Día de difuntos

Era día de difuntos y yo había cambiado una fiesta mexicana por una obra en el teatro. Había cambiado a las calaveras por la imagen más bohemia que daba en muchos años. Llovía, y un paraguas hacía las veces de un bastón muy literario, como literarios los textos explicativos de una obra existencial... 

"Paranoia" se llamaba, producto ideal de los "actores reunidos", nombre del grupo local. Apropiado también, sin grandes pretensiones, aséptico, adaptado a la falsa modestia del teatro contemporáneo, con puesta en escena de muchos gritos y llantos de personajes que no hallan la felicidad en el mundo de la abundancia que les rodea. 

El tema era "el hombre sentado". Del mono, al homínido erguido y finalmente su nuevo descenso al mundo de la silla.

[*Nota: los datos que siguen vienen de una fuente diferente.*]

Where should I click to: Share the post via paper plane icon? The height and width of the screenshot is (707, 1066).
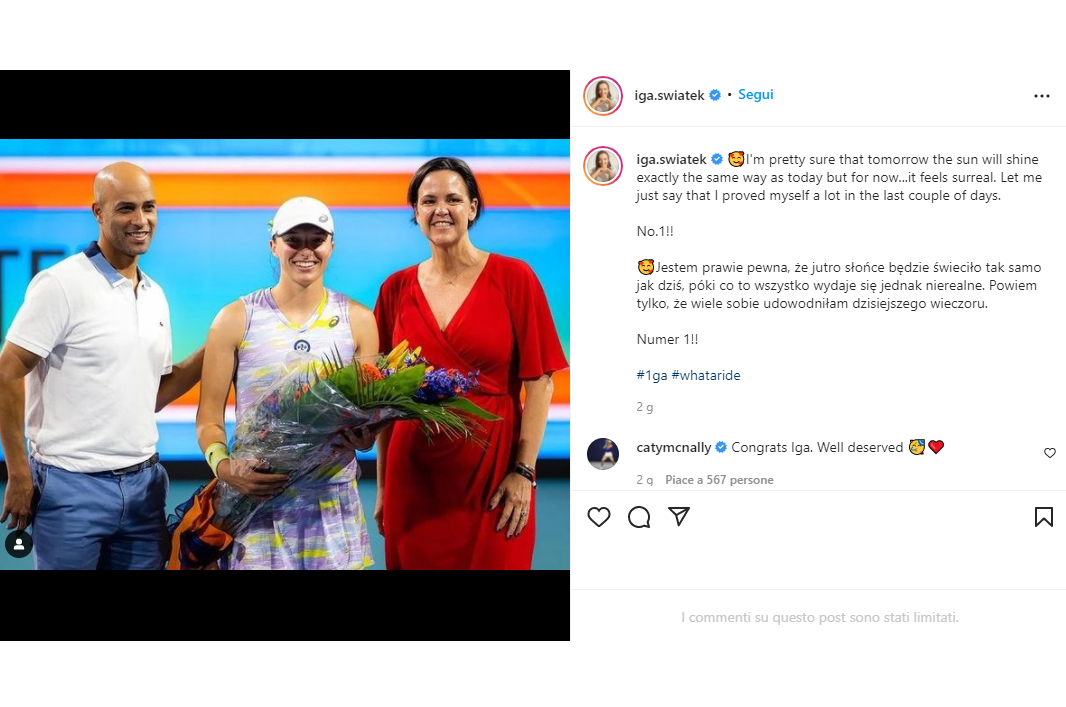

El hombre ríe sentado, se enoja sentado, ama sentado, ¿cuántas horas al día pasamos sentados?, se preguntaban. Entre tanto drama gocé de veras, de hecho gocé únicamente, con las partes cómicas. 

Especialmente aquella en la que el hombre caga sentado. Los actores simularon unos baños públicos donde se hablaban anónimamente mientras hacían sus necesidades. Y así entre pedorretas intimaban desconociendo la cara al otro lado de la cabina, emulando un foro virtual. Todo muy actual: "la intimidad es una gran mierda", decían.

Cuando llegué a casa Ana la buena seguía bebiendo su mate, igual que cuando la dejé. Y yo volvía de mi noche bohemia para encontrar a esa mujer sentadita, acurrucada al calor de la cocina, chupando de la pipa del "chimarrao". Una imagen muy literaria también. Pero Ana, a la que pronto apodé de "la buena", mi nueva compañera de piso, necesitaría una presentación aparte.